Among 288 patients with
prolactinoma (aged 12-62 years; 242 women), 27 were diagnosed as resistant to
bromocriptine as their plasma
prolactin (PRL) levels remained elevated despite long-term (3 months or more) treatment at high doses (> or = 15 mg daily). These 18 women and 9 men, aged 29 +/- 9 years (mean +/- SD, range 13-50), followed-up for 8 +/- 4 years, had microadenomas (n = 6) or macroadenomas. They were treated by
dopamine agonists alone (n = 6) or associated with surgical or
radiation therapy. In 8 cases repetitive surgical treatments were necessary. Among the 24 patients who were treated with the nonergot
dopamine agonist CV 205-502 after unsuccessful
bromocriptine treatment, half of them (9 women, 3 men) resumed normal PRL levels on doses ranging from 0.15 to 0.45 mg/day.
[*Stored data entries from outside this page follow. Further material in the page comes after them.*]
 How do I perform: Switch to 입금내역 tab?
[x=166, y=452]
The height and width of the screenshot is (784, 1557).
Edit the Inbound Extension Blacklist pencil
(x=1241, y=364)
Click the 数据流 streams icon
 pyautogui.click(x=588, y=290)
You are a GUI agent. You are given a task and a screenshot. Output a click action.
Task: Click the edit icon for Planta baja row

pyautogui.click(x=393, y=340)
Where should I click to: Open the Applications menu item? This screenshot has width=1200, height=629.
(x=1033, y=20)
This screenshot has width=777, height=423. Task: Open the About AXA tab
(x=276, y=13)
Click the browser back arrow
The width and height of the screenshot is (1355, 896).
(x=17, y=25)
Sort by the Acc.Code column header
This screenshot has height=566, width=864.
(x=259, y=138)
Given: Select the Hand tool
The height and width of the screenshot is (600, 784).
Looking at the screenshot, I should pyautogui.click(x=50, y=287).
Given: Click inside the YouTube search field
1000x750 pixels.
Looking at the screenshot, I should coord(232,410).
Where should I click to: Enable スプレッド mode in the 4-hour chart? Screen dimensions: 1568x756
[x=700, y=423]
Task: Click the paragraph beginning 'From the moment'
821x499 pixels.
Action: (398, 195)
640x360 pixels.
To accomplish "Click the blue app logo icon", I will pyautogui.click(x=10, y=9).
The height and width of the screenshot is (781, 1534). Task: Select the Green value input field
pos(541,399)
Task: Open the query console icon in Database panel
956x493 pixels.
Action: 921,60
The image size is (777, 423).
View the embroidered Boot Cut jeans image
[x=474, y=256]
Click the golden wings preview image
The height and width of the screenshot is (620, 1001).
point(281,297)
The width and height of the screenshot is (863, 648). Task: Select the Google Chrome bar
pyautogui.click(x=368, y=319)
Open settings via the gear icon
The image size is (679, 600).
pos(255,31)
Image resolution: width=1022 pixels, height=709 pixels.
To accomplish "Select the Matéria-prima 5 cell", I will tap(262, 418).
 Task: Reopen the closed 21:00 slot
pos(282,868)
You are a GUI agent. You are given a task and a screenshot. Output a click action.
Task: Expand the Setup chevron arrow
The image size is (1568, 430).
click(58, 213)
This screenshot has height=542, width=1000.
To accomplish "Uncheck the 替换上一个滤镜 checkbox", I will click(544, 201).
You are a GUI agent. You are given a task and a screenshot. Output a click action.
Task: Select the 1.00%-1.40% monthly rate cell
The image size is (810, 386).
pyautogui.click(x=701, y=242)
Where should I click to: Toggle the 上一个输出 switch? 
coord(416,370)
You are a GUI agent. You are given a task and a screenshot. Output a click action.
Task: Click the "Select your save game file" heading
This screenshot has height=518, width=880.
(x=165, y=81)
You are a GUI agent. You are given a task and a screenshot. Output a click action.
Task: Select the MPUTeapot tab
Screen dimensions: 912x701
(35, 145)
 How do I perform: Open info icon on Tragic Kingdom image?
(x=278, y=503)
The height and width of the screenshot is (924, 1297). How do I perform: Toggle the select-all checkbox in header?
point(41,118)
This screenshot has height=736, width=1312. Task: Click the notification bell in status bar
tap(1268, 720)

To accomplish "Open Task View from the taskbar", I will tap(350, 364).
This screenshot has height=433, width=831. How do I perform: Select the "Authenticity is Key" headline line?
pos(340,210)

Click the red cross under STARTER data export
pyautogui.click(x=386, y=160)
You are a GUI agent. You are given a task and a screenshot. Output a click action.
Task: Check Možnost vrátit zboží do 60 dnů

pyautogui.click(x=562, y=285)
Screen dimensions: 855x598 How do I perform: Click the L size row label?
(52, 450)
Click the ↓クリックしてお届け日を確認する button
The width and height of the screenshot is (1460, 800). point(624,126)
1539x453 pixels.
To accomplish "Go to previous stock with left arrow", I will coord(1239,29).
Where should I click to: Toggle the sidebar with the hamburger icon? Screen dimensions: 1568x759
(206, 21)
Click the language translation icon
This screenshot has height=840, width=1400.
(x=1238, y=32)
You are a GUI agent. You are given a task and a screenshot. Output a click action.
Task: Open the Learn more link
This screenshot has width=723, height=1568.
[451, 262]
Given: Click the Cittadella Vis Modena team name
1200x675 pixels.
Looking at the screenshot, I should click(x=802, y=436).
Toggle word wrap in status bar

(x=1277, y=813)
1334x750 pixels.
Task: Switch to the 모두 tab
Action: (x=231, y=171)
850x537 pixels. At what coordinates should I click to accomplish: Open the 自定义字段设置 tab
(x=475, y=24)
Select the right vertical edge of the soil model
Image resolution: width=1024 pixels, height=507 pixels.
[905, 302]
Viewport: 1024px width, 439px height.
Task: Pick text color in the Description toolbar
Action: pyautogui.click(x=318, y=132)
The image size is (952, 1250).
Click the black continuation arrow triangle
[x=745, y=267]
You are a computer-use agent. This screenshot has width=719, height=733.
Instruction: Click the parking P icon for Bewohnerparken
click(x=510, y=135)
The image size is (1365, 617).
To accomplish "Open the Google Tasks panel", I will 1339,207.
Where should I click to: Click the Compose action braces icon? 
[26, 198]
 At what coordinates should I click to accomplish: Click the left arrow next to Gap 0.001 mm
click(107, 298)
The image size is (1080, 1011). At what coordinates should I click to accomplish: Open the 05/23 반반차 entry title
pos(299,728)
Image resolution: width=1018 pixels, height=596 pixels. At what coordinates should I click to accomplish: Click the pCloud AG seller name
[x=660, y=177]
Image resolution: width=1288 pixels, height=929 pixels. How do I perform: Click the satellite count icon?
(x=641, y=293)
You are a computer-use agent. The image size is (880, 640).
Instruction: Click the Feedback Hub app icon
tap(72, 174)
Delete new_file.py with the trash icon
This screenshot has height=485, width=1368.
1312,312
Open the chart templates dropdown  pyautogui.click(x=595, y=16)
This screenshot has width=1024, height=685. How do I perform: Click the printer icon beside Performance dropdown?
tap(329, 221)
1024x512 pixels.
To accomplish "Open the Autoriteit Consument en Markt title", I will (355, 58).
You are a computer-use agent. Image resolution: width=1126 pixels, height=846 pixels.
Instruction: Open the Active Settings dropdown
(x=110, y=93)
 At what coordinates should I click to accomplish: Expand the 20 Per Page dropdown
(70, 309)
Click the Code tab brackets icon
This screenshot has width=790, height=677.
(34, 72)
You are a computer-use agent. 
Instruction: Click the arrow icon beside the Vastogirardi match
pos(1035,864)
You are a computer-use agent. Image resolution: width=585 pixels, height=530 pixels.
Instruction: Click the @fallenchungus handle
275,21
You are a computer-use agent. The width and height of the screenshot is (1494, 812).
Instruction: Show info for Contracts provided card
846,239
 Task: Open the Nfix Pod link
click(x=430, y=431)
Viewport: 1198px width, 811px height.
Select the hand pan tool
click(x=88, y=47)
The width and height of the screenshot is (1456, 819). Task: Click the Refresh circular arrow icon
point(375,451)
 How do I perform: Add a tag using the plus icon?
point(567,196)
Despite daily doses of
CV 205-502 from 0.3 to 0.525 mg, the remaining patients were not normalized by this
drug which did not prevent
tumor growth in 4 of them. Two patients died from invasive cerebral extensions of their
tumor and a third had vertebral
metastases with positive anti-PRL immunostaining. It is concluded that
bromocriptine-resistant
prolactinomas represent the most severe aspect of this disease and that a more powerful
dopamine agonist like
CV 205-502 is effective in only a fraction of these patients.